Put together by the same director who made the marvellous Man On Wire, this is an enthralling and subtly appalling story, one that reveals as much about the inhumanity of humans as it does about the humanity on apes. And, damn, you come out of it really wanting to slap around those self-absorbed scientists.
Machine Gun Preacher finds Gerard Butler's mean biker Sam being released from prison, furious that his wife has found god and given up stripping. He leaps straight back into shooting up and stealing drugs. But, before you know it, Sam's got himself baptised and is a changed man, cleaning up his life and moving from the trailer park into a nice house. Then – inspired by a church speaker – he's off to Africa where he ends up running an orphanage in a war zone. It's a story that seems too good to be true, but the kicker is that it is. True that is. End credits show pics of the real Sam Childers and others. It a tough film buoyed by its African locations and topical subject matter: the villain here is the same Joseph Kony currently in the news again.
Putting a supporting character front and centre for their own movie is a risky endeavour, especially from a franchise that went on for about two films too many, but Puss in Boots manages the job admirably. In fact the Antonio Banderas-voiced feline is a lot more fun than anything that has happened in the recent Shrek movies and the fast paced story and – as expected – fantastic animation return to the original Shrek approach of extracting the Michael from nursery rhyme characters (as opposed to the random pop culture jokes that took over). A lot of fun.
It's the year 2027 and boxing is now the domain of 8 foot tall robots. Real Steel is, however, primarily a family film, running on movie clichés, populated by movie caricatures, and powered by an engine of pure schmaltz. Ex-fighter and deadbeat dad Hugh Jackman is reunited with his stubborn smart-ass 11 year old son and together they 'train” an unlikely bot, progressing from underground bouts to the big tournament. Along the way many life lessons are learnt and predictable bonding occurs. And robots fight. It's big and bold and flashy and boys of a similar age to the young protagonist will probably love it.

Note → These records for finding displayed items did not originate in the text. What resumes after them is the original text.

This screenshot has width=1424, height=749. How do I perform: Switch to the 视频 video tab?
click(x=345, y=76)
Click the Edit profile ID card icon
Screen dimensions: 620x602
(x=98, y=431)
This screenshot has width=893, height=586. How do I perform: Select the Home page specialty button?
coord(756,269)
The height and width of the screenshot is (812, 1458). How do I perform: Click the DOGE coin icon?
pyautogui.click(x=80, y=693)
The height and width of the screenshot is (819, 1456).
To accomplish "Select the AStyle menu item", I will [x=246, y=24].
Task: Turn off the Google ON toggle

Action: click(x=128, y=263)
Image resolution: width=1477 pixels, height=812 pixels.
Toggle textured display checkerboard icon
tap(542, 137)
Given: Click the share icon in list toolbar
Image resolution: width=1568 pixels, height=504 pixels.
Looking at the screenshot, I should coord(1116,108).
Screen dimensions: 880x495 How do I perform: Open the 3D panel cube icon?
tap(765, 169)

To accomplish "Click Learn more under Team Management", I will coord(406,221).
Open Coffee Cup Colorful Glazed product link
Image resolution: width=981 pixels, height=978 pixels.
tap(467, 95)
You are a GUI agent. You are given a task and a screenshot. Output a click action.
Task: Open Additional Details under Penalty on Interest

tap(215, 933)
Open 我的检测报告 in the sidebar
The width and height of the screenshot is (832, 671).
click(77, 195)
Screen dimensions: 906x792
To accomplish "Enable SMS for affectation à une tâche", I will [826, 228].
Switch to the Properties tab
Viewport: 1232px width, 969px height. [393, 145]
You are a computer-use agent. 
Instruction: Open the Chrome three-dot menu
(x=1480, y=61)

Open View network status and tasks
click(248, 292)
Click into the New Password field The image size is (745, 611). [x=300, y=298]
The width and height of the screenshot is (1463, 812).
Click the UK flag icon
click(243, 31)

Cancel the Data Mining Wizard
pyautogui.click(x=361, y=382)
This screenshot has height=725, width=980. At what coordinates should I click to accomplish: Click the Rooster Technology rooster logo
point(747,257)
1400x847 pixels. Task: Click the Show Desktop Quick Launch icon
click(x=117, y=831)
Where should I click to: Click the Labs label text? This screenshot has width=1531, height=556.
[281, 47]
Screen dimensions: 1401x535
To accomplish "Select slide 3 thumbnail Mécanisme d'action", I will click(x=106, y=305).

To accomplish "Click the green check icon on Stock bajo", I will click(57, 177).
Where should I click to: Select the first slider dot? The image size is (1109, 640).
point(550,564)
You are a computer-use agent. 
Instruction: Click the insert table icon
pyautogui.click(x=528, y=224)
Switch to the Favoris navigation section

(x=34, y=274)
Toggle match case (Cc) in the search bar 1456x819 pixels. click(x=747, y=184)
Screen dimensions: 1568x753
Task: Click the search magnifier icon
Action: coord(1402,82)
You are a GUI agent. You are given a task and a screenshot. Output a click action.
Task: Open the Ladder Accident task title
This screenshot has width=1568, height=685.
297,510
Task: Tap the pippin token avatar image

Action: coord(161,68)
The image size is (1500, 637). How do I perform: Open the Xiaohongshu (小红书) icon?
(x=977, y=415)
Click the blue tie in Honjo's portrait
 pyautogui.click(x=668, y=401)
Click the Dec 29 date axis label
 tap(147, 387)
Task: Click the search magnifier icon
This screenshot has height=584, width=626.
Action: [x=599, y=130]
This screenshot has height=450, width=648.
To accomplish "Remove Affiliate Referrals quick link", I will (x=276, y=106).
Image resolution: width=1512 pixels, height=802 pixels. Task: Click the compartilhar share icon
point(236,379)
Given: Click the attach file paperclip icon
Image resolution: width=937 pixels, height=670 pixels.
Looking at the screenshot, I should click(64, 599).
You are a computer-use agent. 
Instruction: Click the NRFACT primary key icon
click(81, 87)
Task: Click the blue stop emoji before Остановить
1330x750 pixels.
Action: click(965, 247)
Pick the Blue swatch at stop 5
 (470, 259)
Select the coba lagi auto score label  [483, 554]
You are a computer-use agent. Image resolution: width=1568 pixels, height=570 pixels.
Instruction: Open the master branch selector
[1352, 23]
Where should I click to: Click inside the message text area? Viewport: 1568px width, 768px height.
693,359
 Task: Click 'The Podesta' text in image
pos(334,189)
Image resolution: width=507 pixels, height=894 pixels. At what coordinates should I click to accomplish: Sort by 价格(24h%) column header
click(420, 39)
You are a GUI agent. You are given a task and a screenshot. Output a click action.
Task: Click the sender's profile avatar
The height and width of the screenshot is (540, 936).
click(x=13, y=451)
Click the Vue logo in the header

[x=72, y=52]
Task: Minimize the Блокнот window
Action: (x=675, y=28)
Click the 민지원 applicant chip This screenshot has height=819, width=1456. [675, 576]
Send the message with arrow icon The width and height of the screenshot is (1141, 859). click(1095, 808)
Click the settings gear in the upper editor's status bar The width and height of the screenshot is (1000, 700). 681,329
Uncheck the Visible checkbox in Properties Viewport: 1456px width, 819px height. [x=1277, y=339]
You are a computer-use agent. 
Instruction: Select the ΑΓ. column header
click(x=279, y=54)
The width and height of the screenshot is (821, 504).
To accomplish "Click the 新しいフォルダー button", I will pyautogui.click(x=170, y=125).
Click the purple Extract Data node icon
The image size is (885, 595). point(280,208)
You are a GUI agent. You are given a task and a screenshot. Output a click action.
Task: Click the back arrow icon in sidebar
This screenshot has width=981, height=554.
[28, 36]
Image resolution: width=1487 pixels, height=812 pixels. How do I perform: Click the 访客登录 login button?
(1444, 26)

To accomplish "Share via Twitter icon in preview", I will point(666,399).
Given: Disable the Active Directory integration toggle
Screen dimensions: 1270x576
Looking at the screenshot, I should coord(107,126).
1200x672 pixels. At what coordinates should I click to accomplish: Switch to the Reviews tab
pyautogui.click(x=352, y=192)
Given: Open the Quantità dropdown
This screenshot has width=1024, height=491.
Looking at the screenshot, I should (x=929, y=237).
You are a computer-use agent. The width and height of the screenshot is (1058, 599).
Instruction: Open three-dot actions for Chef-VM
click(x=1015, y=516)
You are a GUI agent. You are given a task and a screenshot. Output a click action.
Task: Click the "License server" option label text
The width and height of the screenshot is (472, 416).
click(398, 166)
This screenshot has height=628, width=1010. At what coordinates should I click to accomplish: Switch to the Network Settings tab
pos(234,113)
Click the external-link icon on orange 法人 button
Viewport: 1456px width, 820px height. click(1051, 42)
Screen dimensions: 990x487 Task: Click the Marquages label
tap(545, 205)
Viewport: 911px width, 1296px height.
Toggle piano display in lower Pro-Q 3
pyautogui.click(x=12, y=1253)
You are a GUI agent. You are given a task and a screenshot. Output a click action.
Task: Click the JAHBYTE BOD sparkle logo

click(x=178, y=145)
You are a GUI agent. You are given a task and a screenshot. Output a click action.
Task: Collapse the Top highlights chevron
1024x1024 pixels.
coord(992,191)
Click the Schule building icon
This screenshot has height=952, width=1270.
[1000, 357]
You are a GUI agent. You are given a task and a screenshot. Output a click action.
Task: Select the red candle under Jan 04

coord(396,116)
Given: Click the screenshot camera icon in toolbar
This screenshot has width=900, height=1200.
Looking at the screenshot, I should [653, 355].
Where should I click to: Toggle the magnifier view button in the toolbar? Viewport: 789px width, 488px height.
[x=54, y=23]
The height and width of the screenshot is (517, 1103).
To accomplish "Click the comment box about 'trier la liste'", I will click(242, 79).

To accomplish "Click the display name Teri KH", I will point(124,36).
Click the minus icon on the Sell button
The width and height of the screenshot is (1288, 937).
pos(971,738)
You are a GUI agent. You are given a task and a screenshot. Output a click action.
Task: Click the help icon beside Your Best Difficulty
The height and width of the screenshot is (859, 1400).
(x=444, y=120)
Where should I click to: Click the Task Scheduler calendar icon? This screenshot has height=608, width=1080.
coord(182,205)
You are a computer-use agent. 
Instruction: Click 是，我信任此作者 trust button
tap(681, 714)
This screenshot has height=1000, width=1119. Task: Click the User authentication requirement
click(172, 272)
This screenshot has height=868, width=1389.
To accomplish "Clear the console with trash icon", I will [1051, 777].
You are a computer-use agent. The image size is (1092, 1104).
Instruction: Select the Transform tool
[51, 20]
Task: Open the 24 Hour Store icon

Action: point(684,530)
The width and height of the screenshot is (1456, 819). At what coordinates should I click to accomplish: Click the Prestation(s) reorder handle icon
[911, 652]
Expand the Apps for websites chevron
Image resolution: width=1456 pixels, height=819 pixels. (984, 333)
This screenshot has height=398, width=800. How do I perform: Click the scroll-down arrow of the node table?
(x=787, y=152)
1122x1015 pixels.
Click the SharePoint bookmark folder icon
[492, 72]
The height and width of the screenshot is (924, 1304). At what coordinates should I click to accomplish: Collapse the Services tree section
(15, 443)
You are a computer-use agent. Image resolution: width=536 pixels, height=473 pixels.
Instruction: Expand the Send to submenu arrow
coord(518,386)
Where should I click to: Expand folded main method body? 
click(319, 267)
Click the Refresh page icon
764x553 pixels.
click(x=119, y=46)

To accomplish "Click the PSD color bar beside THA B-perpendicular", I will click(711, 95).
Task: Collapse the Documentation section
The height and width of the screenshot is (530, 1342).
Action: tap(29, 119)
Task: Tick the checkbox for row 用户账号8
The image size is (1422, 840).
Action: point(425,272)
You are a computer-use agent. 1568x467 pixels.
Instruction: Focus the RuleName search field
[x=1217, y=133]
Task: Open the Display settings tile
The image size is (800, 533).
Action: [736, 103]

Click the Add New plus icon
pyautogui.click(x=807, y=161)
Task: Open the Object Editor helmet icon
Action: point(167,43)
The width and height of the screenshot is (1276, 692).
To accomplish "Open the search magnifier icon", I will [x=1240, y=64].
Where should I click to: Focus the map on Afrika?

Frayed is a nasty low-rent horror outing that rips off Halloween, goes nowhere except to a series of illogically stupid final twists, and takes too long doing it. Pre-teen Kurt bludgeons his mother to death and is institutionalised. Years later he escapes and heads home, killing everyone in his path. A cast of unknowns stumble through a mess of predictable shocks, occasionally very unpleasant but hardly living up to the cover warning: 'This film contains one of the most disturbing scenes ever depicted on film.” Even those who view that as a recommendation will be disappointed.